The French try to rewrite Islam, again
One wouldn’t expect the mayor of a small town in France to be the best at telling people what the Quran has to say on any issue, but apparently that’s exactly what happened in a bizarre twist to yet another tale of French religious interference. We’ve had the headscarf in schools row, its now time for the Islamic swimming costume row.
The reverse-case of the story, which was highlighted in the Telegraph, was only two days after I wrote this post, so please forgive me if this appears a little selective. I wanted to focus on the French issue anyhow, so I’m leaving the post as is, though I want it to be known I support the councils that have Muslim swim-sessions, and encourage non-Muslims to take advantage of them.
One of the most telling factors in the story is that this woman, a western convert, has made it very clear that leaving France altogether is quite a plausible option for the future. It was both a politically well-made gesture (the media do love a good exile story) and probably quite telling of how Muslims, unlike the majority of Western Christians, will ultimately put their religion first.
But lets think about the raw facts of this tale, in the context of all women’s experiences (and yes, I realise as a man that this is rather dangerous territory). How many women in Western society simply won’t go swimming? Many have huge body image issues, some have historic issues, and some probably have skin conditions; hell, I’m an eczema sufferer, and going swimming can bad enough for showing off red blotches, let alone the issue of chlorination effects. As such, its some years since I went swimming, and I do rather worry about my current ability to survive if I fell in the river I regularly cycle past to get more or less anywhere.
Lets put the religion on one side and consider both the health and safety issues here. Swimsuit design might in one sense be about modesty, but no one can deny that a lot of it is actually about exposing the human body. Otherwise, why would Miss World have its swim-wear category? And yet we expect people to strip off and swim on a regular basis as a means of keeping fit.
In this context, giving people the option of using specially designed outfits designed to conceal more of their bodies should be an option. After all, how many women use these costumes in Arabic countries? And how many people get ill as a result? I wonder if perhaps the worry is that the Islamic swim suit becomes more widespread than just amongst Muslims.
And of the attempts to prevent women wearing the Burka? Surely France realises that this is bound to backfire? Every attempt to outlaw conspicuous religion in France has simply resulted in a backlash, and often in embassy staff getting it rather badly. What could they possibly gain from this move? Driving religion under ground and into its own schools is simply not an option if France wants to avoid another round of unrest.
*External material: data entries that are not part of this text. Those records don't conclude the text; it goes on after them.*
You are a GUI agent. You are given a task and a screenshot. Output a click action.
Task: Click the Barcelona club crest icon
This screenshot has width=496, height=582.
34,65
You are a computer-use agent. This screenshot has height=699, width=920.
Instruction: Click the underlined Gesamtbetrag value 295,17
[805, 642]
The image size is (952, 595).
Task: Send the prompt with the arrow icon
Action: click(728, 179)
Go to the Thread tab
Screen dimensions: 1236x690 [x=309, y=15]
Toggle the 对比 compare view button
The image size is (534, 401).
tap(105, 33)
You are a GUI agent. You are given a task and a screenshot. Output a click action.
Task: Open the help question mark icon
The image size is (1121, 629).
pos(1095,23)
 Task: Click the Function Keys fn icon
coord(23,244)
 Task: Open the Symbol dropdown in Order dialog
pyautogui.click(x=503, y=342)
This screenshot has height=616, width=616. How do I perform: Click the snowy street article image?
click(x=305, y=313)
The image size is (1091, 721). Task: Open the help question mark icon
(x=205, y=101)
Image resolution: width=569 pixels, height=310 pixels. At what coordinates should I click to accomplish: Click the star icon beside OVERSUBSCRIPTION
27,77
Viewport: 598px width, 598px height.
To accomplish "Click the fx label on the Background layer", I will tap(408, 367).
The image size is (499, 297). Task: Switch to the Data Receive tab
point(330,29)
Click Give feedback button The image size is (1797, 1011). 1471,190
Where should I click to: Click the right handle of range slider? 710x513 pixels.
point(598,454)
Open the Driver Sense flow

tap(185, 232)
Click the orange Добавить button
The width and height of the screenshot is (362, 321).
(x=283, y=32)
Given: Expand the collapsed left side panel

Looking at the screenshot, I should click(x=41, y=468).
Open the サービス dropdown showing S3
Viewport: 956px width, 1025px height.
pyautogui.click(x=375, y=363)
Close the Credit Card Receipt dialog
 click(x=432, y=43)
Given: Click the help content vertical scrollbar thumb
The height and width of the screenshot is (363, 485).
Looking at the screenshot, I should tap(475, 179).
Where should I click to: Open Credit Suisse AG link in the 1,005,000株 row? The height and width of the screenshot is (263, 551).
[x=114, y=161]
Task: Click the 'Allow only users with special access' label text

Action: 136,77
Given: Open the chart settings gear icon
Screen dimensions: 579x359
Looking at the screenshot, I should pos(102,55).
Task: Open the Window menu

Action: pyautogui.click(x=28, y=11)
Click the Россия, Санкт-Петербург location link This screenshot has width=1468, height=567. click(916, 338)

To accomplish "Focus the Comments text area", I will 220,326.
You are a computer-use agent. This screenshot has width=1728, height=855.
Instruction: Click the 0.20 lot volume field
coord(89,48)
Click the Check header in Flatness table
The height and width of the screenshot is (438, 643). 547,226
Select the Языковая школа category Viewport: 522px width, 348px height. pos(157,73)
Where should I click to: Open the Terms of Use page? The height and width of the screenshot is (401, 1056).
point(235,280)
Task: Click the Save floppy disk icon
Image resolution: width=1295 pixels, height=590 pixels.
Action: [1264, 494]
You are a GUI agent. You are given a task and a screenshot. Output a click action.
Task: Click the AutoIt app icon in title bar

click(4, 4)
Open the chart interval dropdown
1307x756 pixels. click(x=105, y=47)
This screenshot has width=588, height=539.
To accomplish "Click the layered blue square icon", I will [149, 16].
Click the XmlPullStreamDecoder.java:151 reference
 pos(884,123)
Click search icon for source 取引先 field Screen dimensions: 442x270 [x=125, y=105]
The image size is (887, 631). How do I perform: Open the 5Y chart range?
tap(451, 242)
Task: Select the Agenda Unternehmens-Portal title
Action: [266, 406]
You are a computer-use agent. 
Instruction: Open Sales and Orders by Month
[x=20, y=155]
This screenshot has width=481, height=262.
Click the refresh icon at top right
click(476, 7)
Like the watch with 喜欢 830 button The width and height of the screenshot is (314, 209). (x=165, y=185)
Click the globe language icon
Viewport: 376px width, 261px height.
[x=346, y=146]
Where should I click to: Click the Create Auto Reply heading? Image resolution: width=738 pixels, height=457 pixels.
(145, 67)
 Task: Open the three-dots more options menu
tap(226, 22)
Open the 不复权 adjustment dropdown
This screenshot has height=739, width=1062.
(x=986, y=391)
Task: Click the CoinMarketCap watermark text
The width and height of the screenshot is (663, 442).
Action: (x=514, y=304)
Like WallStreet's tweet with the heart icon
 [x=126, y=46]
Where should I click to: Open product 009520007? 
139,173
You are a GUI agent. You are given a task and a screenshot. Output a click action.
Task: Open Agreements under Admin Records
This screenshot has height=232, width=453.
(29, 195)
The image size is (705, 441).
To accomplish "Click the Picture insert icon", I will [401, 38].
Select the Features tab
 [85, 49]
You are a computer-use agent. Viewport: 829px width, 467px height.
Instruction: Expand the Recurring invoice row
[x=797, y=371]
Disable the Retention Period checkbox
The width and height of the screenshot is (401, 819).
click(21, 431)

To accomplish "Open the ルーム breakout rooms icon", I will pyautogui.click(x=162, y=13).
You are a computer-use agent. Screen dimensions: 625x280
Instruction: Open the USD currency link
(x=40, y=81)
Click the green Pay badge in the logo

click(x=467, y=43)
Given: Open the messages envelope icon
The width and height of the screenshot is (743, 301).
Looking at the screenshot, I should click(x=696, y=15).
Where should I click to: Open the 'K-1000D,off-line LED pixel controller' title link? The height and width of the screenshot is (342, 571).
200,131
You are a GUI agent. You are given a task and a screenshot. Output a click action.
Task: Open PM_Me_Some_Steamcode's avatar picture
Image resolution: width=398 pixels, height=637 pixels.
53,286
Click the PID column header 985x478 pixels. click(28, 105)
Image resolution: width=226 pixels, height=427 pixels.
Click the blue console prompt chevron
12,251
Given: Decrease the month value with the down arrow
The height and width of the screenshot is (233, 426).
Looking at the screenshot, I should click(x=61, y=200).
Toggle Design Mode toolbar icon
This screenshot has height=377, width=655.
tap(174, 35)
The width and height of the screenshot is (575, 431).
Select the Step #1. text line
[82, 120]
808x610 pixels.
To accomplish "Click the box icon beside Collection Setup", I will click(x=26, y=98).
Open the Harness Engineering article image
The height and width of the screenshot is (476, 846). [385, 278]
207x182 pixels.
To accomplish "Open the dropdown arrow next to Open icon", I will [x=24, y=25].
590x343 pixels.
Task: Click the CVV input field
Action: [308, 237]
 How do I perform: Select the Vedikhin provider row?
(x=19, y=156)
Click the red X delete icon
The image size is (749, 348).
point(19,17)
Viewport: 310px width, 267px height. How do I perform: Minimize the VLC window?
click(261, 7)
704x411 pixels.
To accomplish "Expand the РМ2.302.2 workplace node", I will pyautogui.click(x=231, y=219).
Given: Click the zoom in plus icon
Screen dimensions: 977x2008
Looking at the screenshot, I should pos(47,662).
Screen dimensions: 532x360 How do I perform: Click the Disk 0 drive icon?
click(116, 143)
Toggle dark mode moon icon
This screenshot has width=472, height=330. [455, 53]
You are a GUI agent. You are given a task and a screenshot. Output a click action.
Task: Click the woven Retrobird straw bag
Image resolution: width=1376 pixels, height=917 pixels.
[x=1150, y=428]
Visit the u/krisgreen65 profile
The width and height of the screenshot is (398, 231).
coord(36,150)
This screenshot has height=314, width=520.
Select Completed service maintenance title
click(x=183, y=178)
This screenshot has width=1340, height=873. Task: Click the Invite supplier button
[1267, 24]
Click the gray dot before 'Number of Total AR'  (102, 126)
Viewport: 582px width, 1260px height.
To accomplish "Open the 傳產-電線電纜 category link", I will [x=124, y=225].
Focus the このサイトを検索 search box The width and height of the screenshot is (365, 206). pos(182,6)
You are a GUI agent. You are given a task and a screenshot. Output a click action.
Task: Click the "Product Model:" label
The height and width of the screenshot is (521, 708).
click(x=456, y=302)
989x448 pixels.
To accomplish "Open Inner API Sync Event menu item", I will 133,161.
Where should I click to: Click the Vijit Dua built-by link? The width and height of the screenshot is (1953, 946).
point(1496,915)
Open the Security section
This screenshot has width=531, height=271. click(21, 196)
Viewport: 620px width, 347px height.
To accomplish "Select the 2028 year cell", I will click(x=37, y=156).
But this is not an issue purely for Muslims, or indeed an issue purely for women. This is state interference in modes of dress. How else can we put it? This is no different to a government cracking down on immodesty, or a government ordering that women wear skirts instead of trousers or trousers instead of skirts. This is an issue about ourselves, our bodies, regardless of configuration, and our right to communicate what is important to us.
What I find to be most galling about Sarkozy’s present fight against the Burka is this: “We cannot accept to have in our country women who are prisoners behind netting, cut off from all social life, deprived of identity”. Whether such women are cut off from social life by their dress or our reactions to it, and whether facial expressions even matter as much as we Westerner’s believe they do, one thing they do not do is deprive women of an identity.
I was recently reminded of how I used to wear a cross round my neck most days. It wasn’t that I lost interest, by the way, I simply lost the cross. Information leading to its whereabouts… anyhow, I digress. People used to complain bitterly about it, sometimes in surprising ways. But it was a way of making up my identity. And when a government intervenes to stop someone displaying their identity, something has gone horribly wrong in the limiting of state power that is supposed to exist in a democracy. A line has definitely been crossed. And that line could affect any and all of us in different ways. We should not just fear it because it shows a government willing to target policy unfairly, but because of the risk it might become the excuse, the precedent, for more widespread policy on dress.